■ BRIEF: Extract the lines below and reproduce each one verbatim, keeping their original order.

■ RECORDS SUPPLIED:

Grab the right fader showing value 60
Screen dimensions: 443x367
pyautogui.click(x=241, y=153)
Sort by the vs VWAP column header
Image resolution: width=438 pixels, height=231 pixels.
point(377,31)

■ ANSWER TO THE EXERCISE:
Grab the right fader showing value 60
Screen dimensions: 443x367
pyautogui.click(x=241, y=153)
Sort by the vs VWAP column header
Image resolution: width=438 pixels, height=231 pixels.
point(377,31)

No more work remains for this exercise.